When you interact with a chatbot, there’s a good chance that everything you say, and every prompt you give, isn’t just used to generate replies to your queries. Nearly every chatbot company on the planet also uses the information you provide to train its AI models. This can leave your privacy—and even your employer’s confidential information—exposed. But you can mitigate these privacy risks by telling chatbots not to use your data for training. Here’s how.
What is AI chatbot training?
In order for a chatbot to provide knowledgeable and (hopefully) accurate answers, the underlying large language model (LLM) that powers it needs to assimilate a massive amount of information, which it then uses to help answer your questions. This process of information assimilation is known as “training.”
The more information an LLM trains on, the more intelligent the LLM, ostensibly, gets. LLMs acquire training data from numerous sources, including public websites, social media platforms, encyclopedias, video-sharing sites like YouTube, and, unfortunately, sometimes even without permission from authors, novelists, artists, musicians, and other creatives.
But LLMs also get their training data from you, too. Every time you enter a prompt to give a chatbot information, that information is likely being used by the AI company to further train its models. And that can leave your privacy severely exposed.
Why you shouldn’t let AI chatbots train on your data
It’s generally a good idea not to allow LLMs to train on your data, especially if, in your interactions with a chatbot, you share a lot of sensitive information about yourself. If you talk to a chatbot about your physical or mental health, your finances, or your relationships, you should know that that data is, by default, usually used by the AI company to further train its LLM, which means your most intimate thoughts, worries, and concerns are becoming part of the model.
AI companies say they anonymize the information you provide before using it to train their models—but you really just have to take them at their word. Even if they do anonymize your information, that doesn’t mean a bad actor in the future couldn’t use some technique to link all the prompts about a particular health, relationship, legal, or financial issue back to you.

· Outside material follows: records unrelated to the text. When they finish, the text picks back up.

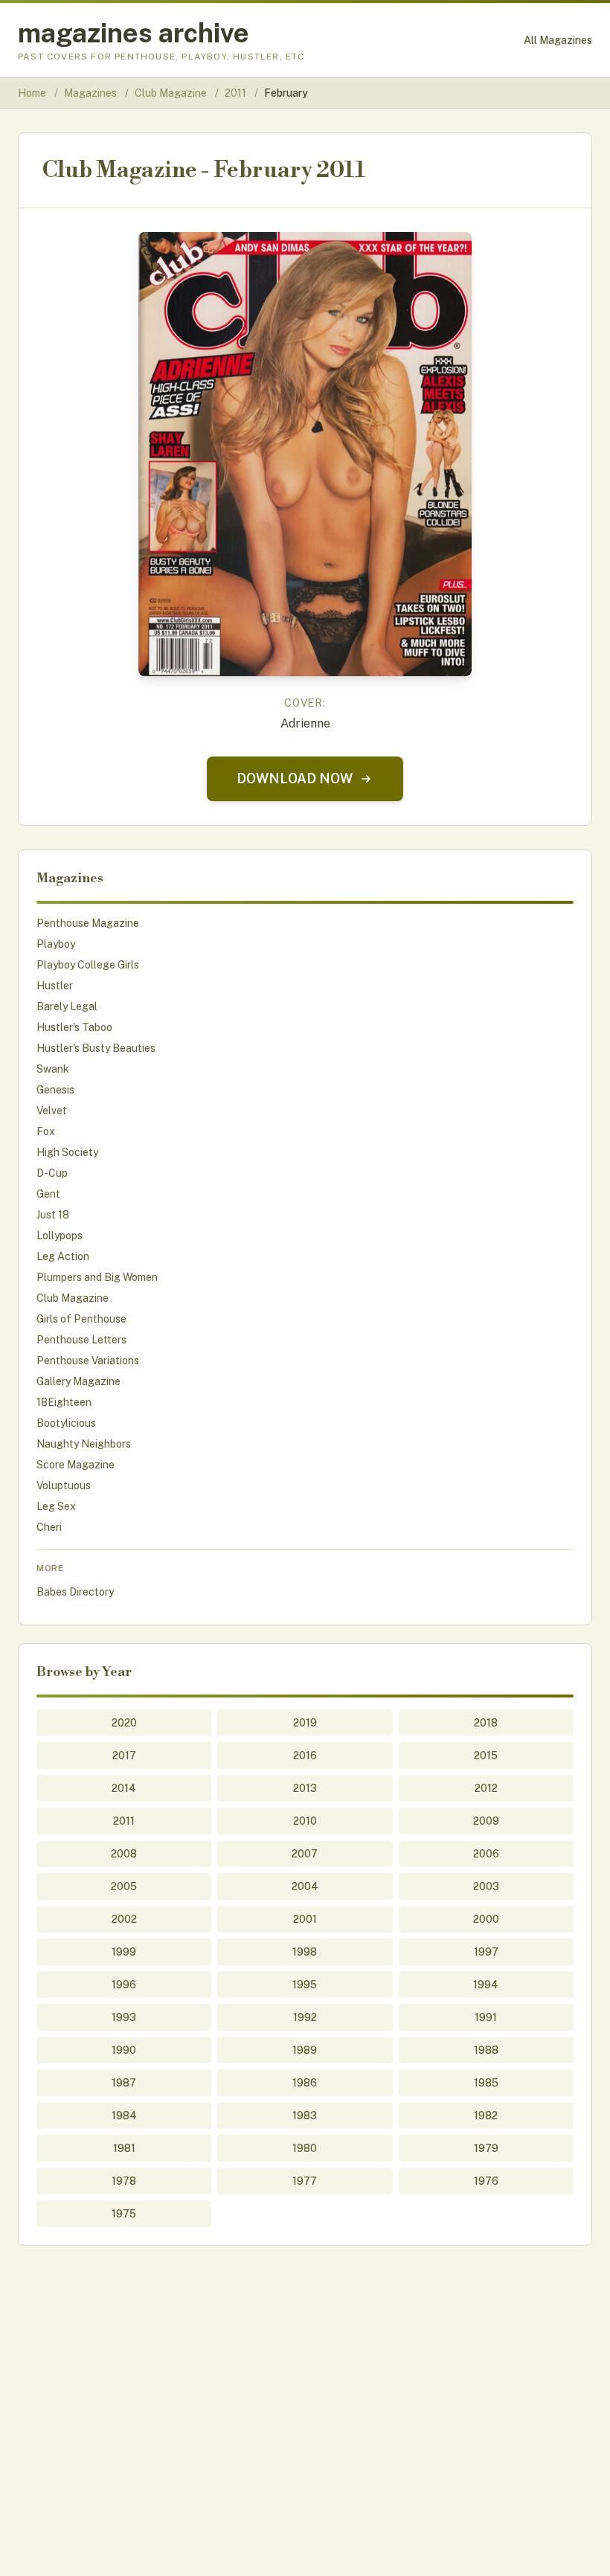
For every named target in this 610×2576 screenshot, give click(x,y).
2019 (305, 1723)
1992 (305, 2017)
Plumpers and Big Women (97, 1277)
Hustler (54, 986)
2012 (486, 1788)
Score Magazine (75, 1465)
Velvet (51, 1111)
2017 (124, 1755)
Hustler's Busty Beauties (95, 1048)
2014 (124, 1788)
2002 (124, 1919)
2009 (486, 1821)
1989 (304, 2050)
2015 (486, 1755)
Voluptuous (63, 1485)
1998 (304, 1952)
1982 (486, 2115)
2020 (124, 1723)
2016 (305, 1755)
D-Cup (52, 1173)
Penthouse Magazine (87, 923)
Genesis (55, 1090)
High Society (67, 1152)
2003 (486, 1886)
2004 (305, 1886)
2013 (305, 1788)
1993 (124, 2017)
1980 (304, 2148)
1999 (124, 1952)
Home (32, 93)
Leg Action (62, 1256)
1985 (486, 2083)
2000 (486, 1919)
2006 (486, 1854)
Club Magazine (172, 93)
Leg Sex (56, 1506)
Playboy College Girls (87, 965)
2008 (124, 1854)
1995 (304, 1985)
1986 (304, 2083)
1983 (304, 2115)
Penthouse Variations (87, 1360)
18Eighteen (64, 1402)
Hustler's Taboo (74, 1027)
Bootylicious (66, 1423)
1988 (486, 2050)
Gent (48, 1194)
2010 (305, 1821)
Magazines (91, 93)
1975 (124, 2214)
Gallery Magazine (78, 1381)
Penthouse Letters (81, 1340)
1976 (486, 2181)
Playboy (55, 944)
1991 (486, 2017)
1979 (486, 2148)
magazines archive (133, 32)
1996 (124, 1985)
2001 (305, 1919)
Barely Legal (66, 1006)
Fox (45, 1131)
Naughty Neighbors (83, 1444)
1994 (485, 1985)
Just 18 (52, 1215)
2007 (305, 1854)
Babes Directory (75, 1592)
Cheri (49, 1527)
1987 (124, 2083)
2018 (486, 1723)
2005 (124, 1886)
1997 (486, 1952)
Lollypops (59, 1236)
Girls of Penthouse (81, 1319)
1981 (124, 2148)
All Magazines (558, 40)
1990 (124, 2050)
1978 (124, 2181)
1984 (124, 2115)
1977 (304, 2181)
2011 (236, 93)
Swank (52, 1069)
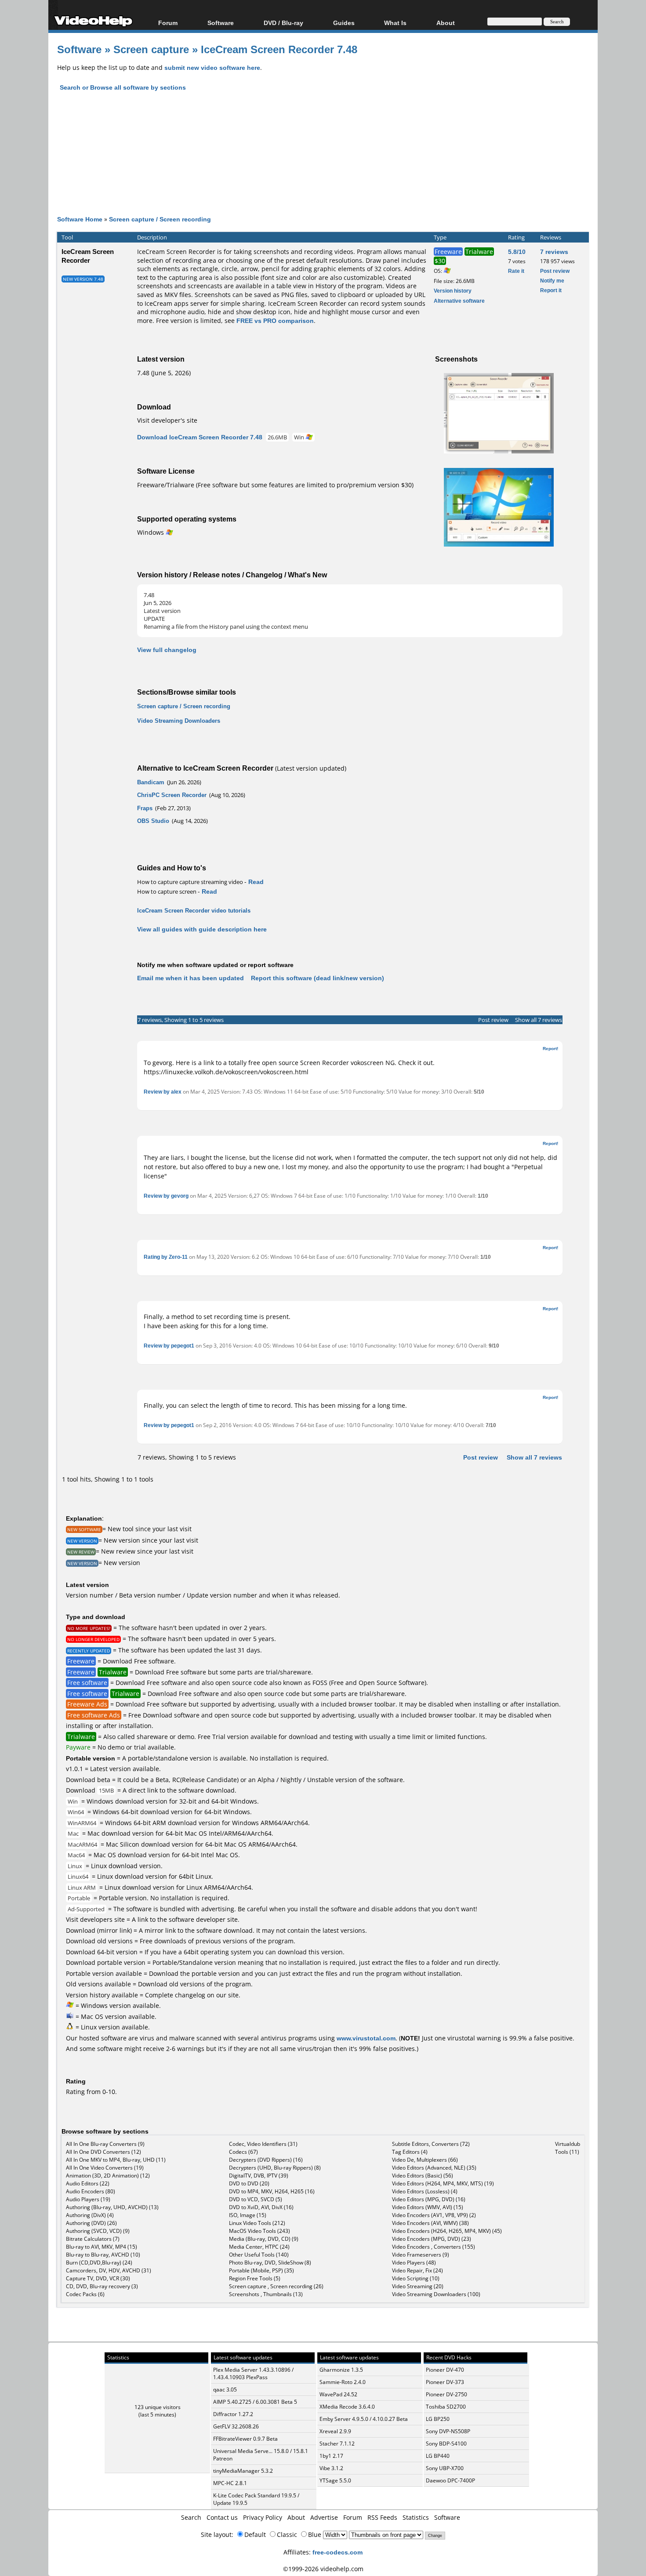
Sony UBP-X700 (445, 2468)
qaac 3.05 (225, 2389)
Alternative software (459, 300)
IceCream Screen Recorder (88, 255)
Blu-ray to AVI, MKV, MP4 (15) (101, 2246)
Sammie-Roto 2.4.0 (342, 2382)
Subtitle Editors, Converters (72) (431, 2144)
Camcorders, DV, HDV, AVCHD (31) (108, 2270)
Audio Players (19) (88, 2199)
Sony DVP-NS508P (448, 2431)
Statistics (416, 2517)
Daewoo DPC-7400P (450, 2480)
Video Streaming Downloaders (178, 721)
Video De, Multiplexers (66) (425, 2159)
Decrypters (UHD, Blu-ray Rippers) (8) (275, 2167)
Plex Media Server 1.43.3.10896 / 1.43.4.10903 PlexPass (253, 2373)
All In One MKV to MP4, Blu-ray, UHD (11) (116, 2159)
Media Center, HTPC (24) (259, 2246)
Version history (453, 290)
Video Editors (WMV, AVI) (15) (427, 2207)
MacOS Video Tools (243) (259, 2231)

And if you are using an AI chatbot for work, you could be exposing your employer to legal and regulatory risks if the data you feed it contains confidential user or client information. Even if it doesn’t, you could inadvertently give away your employer’s corporate secrets, such as proprietary code or sales data. The chatbot may give you the answers you’re searching for, but it will also use all the data you give it to further train its models—and retain that data as part of itself.